Monumental in scale, highly charged and painted in vivid colours, Le Matador is the culmination of a life-long obsession of Picasso’s that remained one of the most important themes throughout his career. The painting is a brilliant display of the virtuosity with which Picasso combined the complex elements that had shaped his life and art and stands as a defiant tribute to the heroic figure of the matador – embodying the artist’s own Andalusian machismo as the master of modern art takes centre-stage in the arena.

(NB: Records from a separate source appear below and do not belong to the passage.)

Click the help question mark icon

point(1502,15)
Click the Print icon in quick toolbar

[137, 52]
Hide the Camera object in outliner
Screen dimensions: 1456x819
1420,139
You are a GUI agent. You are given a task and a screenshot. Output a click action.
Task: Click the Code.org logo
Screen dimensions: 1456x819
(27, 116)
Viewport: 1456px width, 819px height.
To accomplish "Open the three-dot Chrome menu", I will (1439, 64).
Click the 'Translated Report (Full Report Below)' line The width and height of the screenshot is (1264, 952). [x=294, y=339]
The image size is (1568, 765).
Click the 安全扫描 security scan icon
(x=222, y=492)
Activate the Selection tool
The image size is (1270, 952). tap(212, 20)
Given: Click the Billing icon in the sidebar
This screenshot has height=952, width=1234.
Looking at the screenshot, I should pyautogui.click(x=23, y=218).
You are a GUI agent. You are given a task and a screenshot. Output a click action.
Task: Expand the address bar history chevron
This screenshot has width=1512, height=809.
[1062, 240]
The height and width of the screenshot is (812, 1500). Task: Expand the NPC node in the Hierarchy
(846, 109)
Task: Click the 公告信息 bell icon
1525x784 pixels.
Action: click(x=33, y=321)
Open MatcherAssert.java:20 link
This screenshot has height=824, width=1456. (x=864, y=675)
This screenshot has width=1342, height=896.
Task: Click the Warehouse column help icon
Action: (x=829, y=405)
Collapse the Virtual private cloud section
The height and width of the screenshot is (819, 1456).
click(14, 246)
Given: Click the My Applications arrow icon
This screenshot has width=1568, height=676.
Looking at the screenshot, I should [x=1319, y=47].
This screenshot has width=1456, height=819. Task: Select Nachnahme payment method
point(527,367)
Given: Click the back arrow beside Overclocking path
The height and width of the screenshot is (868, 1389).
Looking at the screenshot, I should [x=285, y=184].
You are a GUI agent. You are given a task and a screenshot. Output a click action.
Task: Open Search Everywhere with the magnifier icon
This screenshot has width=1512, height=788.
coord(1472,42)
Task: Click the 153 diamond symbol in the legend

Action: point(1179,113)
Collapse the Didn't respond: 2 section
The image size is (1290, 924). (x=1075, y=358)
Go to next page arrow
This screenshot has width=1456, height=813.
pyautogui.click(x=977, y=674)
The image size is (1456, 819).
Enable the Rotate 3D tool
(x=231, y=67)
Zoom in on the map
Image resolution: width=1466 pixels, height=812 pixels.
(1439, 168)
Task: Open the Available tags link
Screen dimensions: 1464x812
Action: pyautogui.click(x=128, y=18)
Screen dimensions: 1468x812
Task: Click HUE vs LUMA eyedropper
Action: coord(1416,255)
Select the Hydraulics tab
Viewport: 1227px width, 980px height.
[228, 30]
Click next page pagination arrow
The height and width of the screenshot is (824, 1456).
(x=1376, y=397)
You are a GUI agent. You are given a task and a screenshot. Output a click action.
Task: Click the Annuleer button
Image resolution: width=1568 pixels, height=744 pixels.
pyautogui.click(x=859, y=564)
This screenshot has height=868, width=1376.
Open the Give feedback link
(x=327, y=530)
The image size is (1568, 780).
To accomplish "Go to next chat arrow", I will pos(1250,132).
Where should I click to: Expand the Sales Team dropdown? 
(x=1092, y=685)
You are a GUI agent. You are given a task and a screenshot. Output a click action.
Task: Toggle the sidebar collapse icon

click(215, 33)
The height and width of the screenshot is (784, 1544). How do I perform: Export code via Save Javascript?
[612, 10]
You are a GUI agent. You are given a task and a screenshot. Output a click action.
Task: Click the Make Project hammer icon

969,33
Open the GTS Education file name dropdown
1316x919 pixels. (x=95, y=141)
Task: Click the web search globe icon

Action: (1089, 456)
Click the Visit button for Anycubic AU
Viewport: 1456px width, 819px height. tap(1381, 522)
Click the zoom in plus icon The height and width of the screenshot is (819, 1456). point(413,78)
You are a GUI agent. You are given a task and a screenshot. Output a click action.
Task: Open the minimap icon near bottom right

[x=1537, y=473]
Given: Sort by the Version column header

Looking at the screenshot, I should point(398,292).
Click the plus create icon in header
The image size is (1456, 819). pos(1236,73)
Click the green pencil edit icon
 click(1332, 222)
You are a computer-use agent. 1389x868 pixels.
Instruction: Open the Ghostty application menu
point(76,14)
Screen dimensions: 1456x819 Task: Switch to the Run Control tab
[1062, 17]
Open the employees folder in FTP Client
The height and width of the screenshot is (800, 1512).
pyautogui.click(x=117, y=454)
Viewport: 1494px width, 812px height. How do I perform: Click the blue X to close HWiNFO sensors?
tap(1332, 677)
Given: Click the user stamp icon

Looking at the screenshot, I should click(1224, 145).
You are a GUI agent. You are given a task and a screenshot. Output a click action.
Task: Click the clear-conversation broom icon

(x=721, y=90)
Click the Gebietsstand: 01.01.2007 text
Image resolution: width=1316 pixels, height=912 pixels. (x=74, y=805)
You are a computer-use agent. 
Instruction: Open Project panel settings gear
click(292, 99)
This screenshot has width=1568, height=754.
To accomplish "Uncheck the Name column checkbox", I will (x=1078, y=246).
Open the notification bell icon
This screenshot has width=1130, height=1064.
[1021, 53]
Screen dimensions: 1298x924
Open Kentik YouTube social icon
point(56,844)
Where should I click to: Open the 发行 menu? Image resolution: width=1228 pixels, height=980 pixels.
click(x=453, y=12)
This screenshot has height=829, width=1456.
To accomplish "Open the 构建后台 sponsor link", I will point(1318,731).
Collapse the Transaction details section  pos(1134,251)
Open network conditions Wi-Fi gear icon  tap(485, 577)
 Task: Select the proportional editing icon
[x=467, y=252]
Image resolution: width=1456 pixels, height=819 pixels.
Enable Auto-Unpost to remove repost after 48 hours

Picasso had begun to feel that his time on this earth was running out, and so engaged in constant conversation with the great masters before him – Goya, Velasquez and Delacroix – following the traditions they had set in order to reinvent them and make a lasting mark. Appearing at auction for the first time, the work has been unveiled in Taipei and New York, before it is shown in the preview in London and offered in Sotheby’s Impressionist & Modern Art Evening Sale on 28 February 2018.
Helena Newman, Global Co-Head of Sotheby’s Impressionist & Modern Art Department & Chairman of Sotheby’s Europe, said: “This powerful portrait exemplifies Picasso’s creative force in his final years and represents the culmination of a life-long obsession. Through the subject of the bullfight, Picasso explores the theme of life and death, creation and destruction, earth and sun, casting himself at the centre stage of the spectacle. We are thrilled to be presenting two prime examples of works by Picasso at his very best in one sale – Le Matador and Femme au béret et à la robe quadrillée (Marie-Thérèse Walter) – both from key periods of the artist’s career.”
The bullfight became a symbol for the most public display of violence, bravery and ability and for Picasso its attraction certainly lay in its powerful contradictions: grace and brutality, entertainment and tragedy, and ultimately, life and death. This work is unique in conveying a human dimension that is lacking in many of the earlier depictions, with the matador’s stylised face and large, wide open eyes revealing a vulnerability and sense of mortality that reflect the artist’s own concerns.
Unlike his other depictions of the matador from this period where the figure is depicted against a plain, monochrome background, this painting uniquely combines the image of the matador resplendent in an elaborate costume with that of the arena. The lower half of the background represents the sand of the bullfighting ring, with hundreds of spectators in the upper half.
The experience of being taken to the bullring by his father at the age of eight had a strong impression on Picasso, and his first painting, Le petit picador jaune, was of a matador on a horse in the arena observed by the spectators behind him. It is all the more fitting that at the end of his life, he returned to the celebrated imagery of the bullfights that he had grown up watching. Despite leaving Spain to live in Paris in his youth, Picasso retained a sense of Spanish identity, and the matador was the character that allowed him to draw attention to his heritage. During the last years of the nineteenth century Picasso stayed in Madrid, where he copied the old masters at the Prado, and was no doubt influenced by Goya’s bullfighting scenes. Picasso’s personal memories became intertwined with his artistic heritage, and in this final series of matador portraits the ghost of Goya is strongly present.
Le Matador was included in the exhibition of Picasso’s last great works, organised by Jacqueline at the Palais des Papes in Avignon shortly after the artist’s death in 1973 – presenting the closing period of his oeuvre on the historical walls of one of the most important medieval Gothic buildings in Europe.